Царь на этот раз посадил в опочивальню своих трех близких бояр; когда воин изник на месте, то Иван Васильевич, собравшись с силами, перевел дух и спросил: «Видели?» Бояре смотрели на царя, не понимая слов его: они не видели ничего.
— Ну так слышали?
— Нет, не слыхали ничего; только голос пронесся в открытое окно, словно кто вдалеке простонал.

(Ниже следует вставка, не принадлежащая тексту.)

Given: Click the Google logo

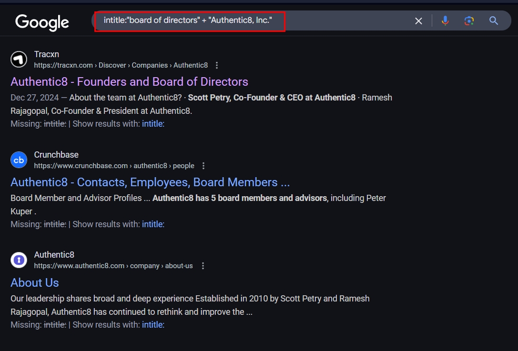Looking at the screenshot, I should (42, 22).
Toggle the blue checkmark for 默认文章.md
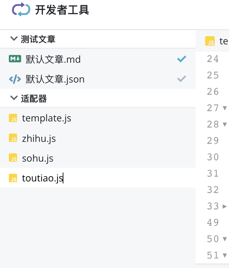The image size is (229, 268). [182, 59]
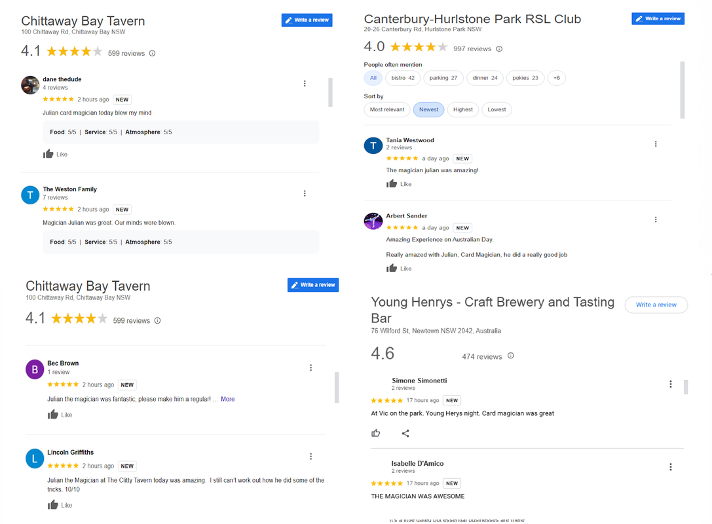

Иван Васильевич сел, замолк и долго смотрел на то место, где уже в третий раз показалось ему загадочное видение. Он вдруг вскочил, велел в ту же ночь всем подыматься, сам прянул на богатырского коня своего и поскакал к сирой вдовице своей, Москве белокаменной. Избавя и выпроводив из нее незваных гостей, литовцев, он казнил продажных бояр, которые так коварно его обманули, засаженных в темницы новгородцев всех приказал выпустить на свободу, а тех, которые уже были им замучены и казнены, поминать в синодиках.